The U.S. government plans to appeal the court decision, a Treasury
spokesman said in a statement late on Thursday.
Treasury Secretary Jack Lew said he strongly disagreed with the
decision and the government would vigorously defend the work of the
Financial Stability Oversight Council (FSOC), made up of several
U.S. regulatory agency chiefs, which designated MetLife as a
systemically important financial institution in 2014.
The label has been given to four nonbank companies that the
government considers would pose a risk to the financial system if
they collapsed. MetLife, the largest U.S. life insurer, has said it
was considering breaking up its business to shed the designation,
which triggers more regulation.
"This decision leaves one of the largest and most highly
interconnected financial companies in the world subject to even less
oversight than before the financial crisis," Lew said in a statement
earlier on Thursday. "I am confident that we will prevail."
MetLife sued the U.S. government last year, saying FSOC used a
secretive, flawed process in determining that it could hurt the U.S.
financial system if it faces financial distress. On March 30, U.S.
District Judge Rosemary Collyer rescinded the designation, but her
opinion was put under seal until Thursday.

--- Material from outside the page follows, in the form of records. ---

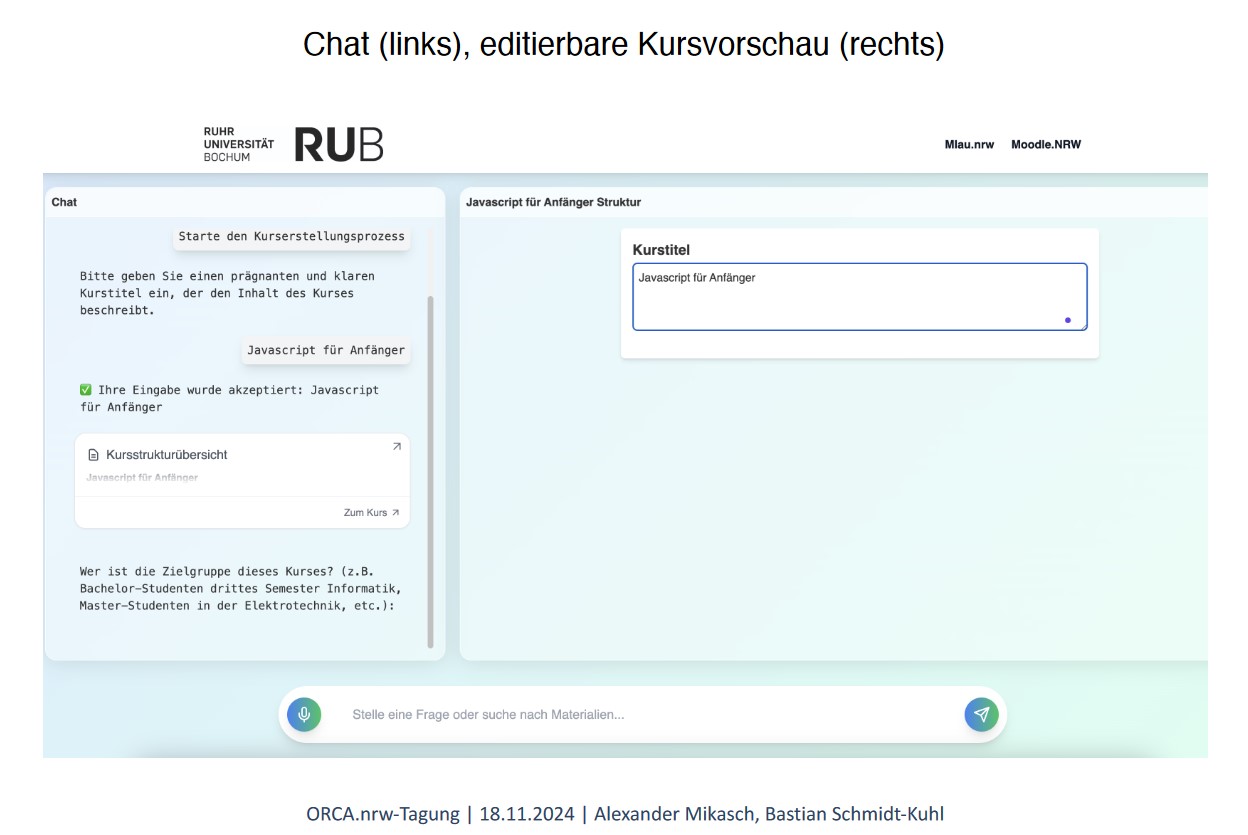Click the purple dot inside Kurstitel field
This screenshot has height=835, width=1248.
pos(1068,320)
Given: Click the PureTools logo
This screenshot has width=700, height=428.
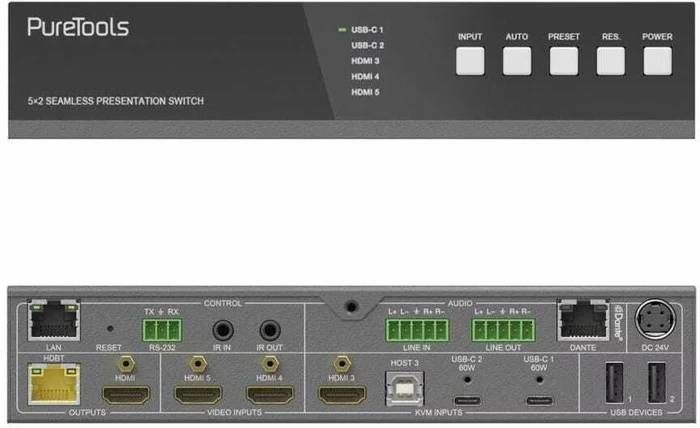Looking at the screenshot, I should (x=78, y=27).
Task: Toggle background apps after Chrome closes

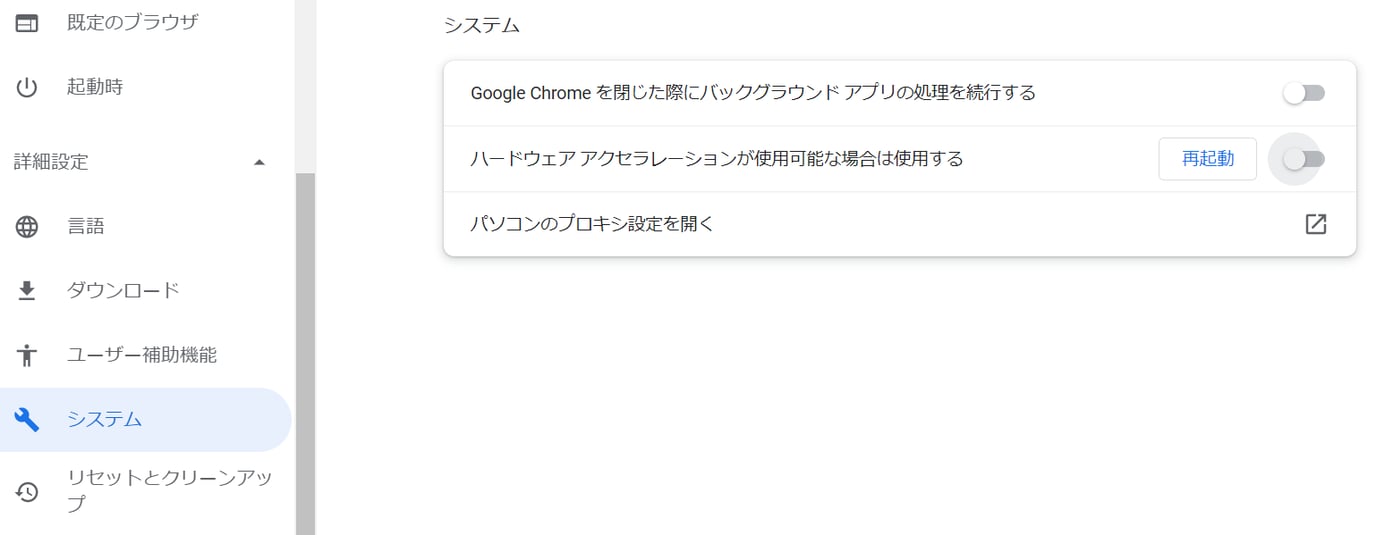Action: pyautogui.click(x=1304, y=93)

FSOC said in its designation that the insurer could cause
significant damage to the U.S. economy "but never explained how it
would result," Collyer wrote.
"That assumption reflected a change in policy, one that was neither
acknowledged nor explained in the final determination, and which was
therefore arbitrary and capricious," she wrote.
She added that during the designation process, FSOC ignored two of
its own definitions of "material financial distress" and "threat to
the financial stability of the United States."
"FSOC also focused exclusively on the presumed benefits of its
designation and ignored the attendant costs, which is itself
unreasonable," Collyer wrote. "FSOC's unacknowledged departure from
its guidance and express refusal to consider cost require the court
to rescind the final determination."
Authority to designate U.S. nonbank companies as "too big to fail"
is part of the Dodd-Frank Wall Street reform law passed after the
2008 financial crisis.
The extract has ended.